<2002.10.10>
「北の国から2002遺言」を観た。
倉本聰の脚本は、いつも生と死とがモチーフとなったり、あるいは、背景色になったりしている。そして、生と死とは対極にあるのではなく、ひとつの世界に隣り合わせで同衾している。
この作品では、中畑和夫の妻みずえが癌で逝く。演じた地井武男が、奇しくも奥様を癌で亡くしたばかりで、そういう状態では、さすがに役づくりは無理だろうと、倉本さんも降板を覚悟したそうだが、そこは役者魂というのだろう。
五郎たちは、和夫の娘の祝言に間に合わせようと家づくりに励んでいる。廃棄物で造った五郎の家に娘婿がいたく感動し、自分たちの住む家も建てて欲しいと頼み込んだものである。和夫も、夜も押して作業を続ける。死期の迫るみずえに完成した家を見せたい一心である。作業を進める脳裏に、みずえとの、あるいは家族との思い出が次々に湧き出てくる。やがて堪えきれず、堰をきったように泣き崩れる。その万感、鬼気と迫る演技が話題となった。
遺言というサブテーマどおり、五郎が蛍や純への遺言書を書く、その顛末が主脈になっている。筆のたたない五郎への指南役にたったのが、「遺言書のベテラン」として高名な元中学校長・山下である。
山下は、五郎にまず遺言をしたためることの意義や心構えを説き、手本を示す。かしこまって神妙に聞き入る五郎。しかし、言葉はいっこうに浮かんでこずに、ひとこと書いては、行き詰まって破り捨てることを繰り返す。

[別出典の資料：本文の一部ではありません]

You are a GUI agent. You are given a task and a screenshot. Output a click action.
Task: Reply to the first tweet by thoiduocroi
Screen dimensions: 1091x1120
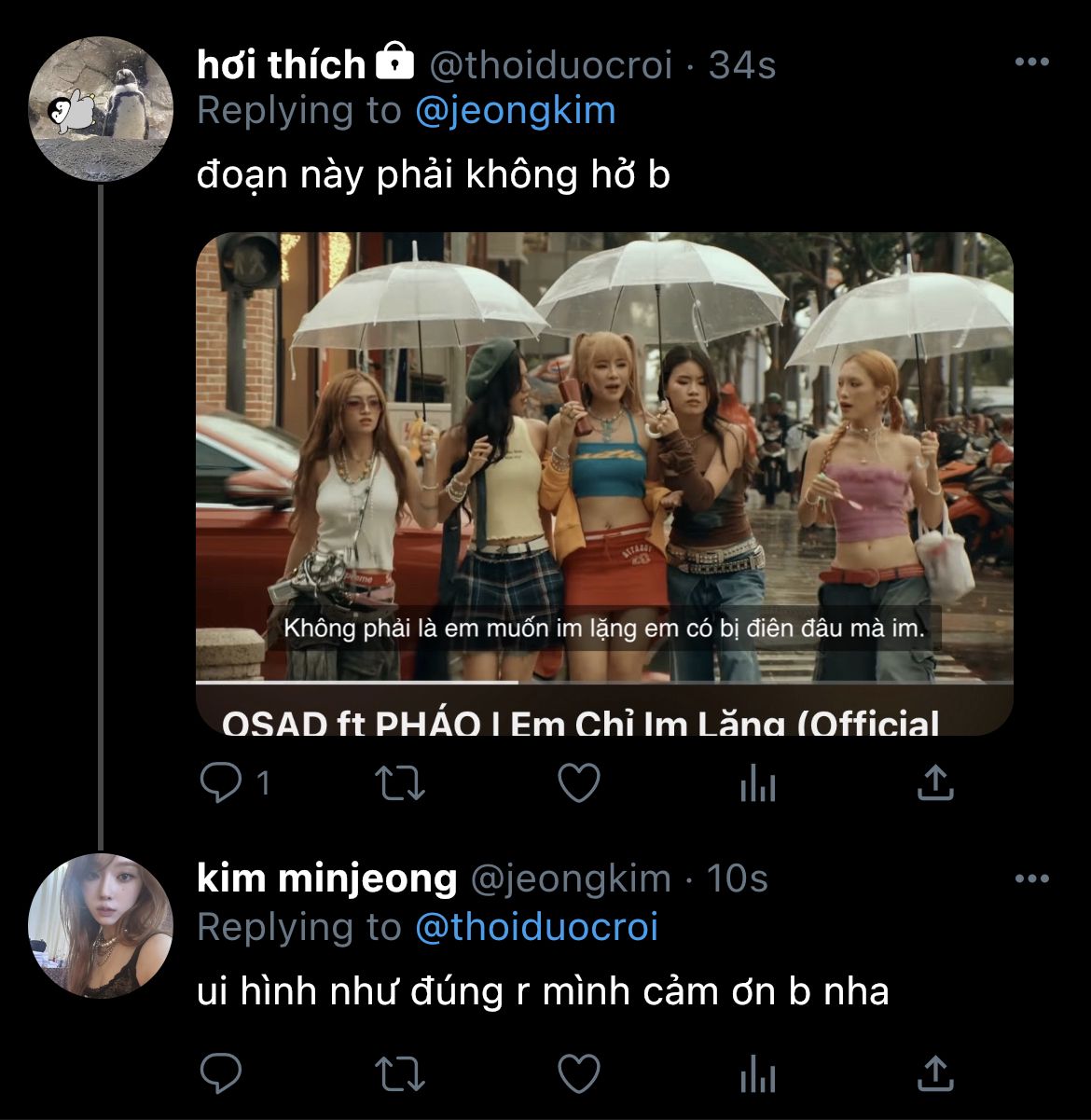221,783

この遺言書の教習料は、大工仕事を教授することと引替えとなっている。遺言書では山下の門下に入った五郎が、家づくりでは師匠となる。教えるものとそれを乞うもの。その逆転した立場が、交互に映し出されるシーンは軽妙洒脱で、笑いを誘う。
これは、倉本さんが富良野という北辺の在郷に棲んでこそ、ごく自然に描き出されたものなのではなかろうか。ひととひととが、俗社会の階級感によらず、素でまじわっている。中学の校長が、その肩書きのゆえに偉いわけではない。自給自足の生活をしている五郎が、定職を持たぬという身分によって下流なわけでもない。ふたりの関係は、まったく同等であって、たまたま遺言書を通じては山下が師となり、大工仕事では五郎が師となる。そこには金銭も介在せず、労働が双方から奉仕される。会社組織や都市社会での規範に親しむものたちが、このようにすんなりとふるまえるかと言うと、なかなか至難のことと思う。とくに男たちは、すぐに彼我の優劣をみいだして、序列をつけたがる。
わたしには、この五郎と山下に代表されるような田舎での人間関係のありていがひじょうに新鮮に見えたのである。
自活・自律した個々人が、穏やかなネットワークでフラットに結びつき、広く地域コミュニティの基盤づくりの一翼を担っている。そのネットワークは、農的生活という共通項をベースとするが、個々人の個性や特技、志向ごとに、幾つかの重層で構成されている。しかも、適宜、生き物のようにコネクションの規模や相手先を自在に変えるのである。それによって、個人の有する価値を、地域の財産として蓄積することができるし、あるいは地域の知恵やヒューマンパワーを助け合いというかたちで、個人に還元するのである。
これが成熟した、おとなの社会における地域コミュニティのありかたなのではないかと思えている。
そして、それを可能にする温床は、指揮命令系統を整然と持つ都市型の競争社会ではなく、個々人が自然と向かい合いながら、農業や林業・漁業などを営んできた共生型の農村社会にこそあるのではないか、と考えるのである。
五郎の遺言は、山下の教えに沿うような高邁なものにはついにならなかった。しかし実にいいのである。
ここにはなにもないが自然がある。自然は生きていけるだけのものを食わせてくれる。自然から頂戴しろ・・・。
遺言とは財を為したものが、その分け前を相続者に示すだけのものではない。むしろその生き様を遺すものなのである。これだけは胸に抱えておけ、という魂のバトンタッチである。富良野に還って、家を建て、山の木を伐り出し、沢の水を引き、北の大地と向き合って生きた五郎という人間だけが描ける遺言がある。
21年間にわたって親しまれた「北の国から」も、この物語で幕を閉じることになる。倉本さんを始め、このドラマに携わったひとびとの思いが、この遺言の書のひと文字ひと文字に、ぎゅっと凝縮して詰まっている、そういう作品である。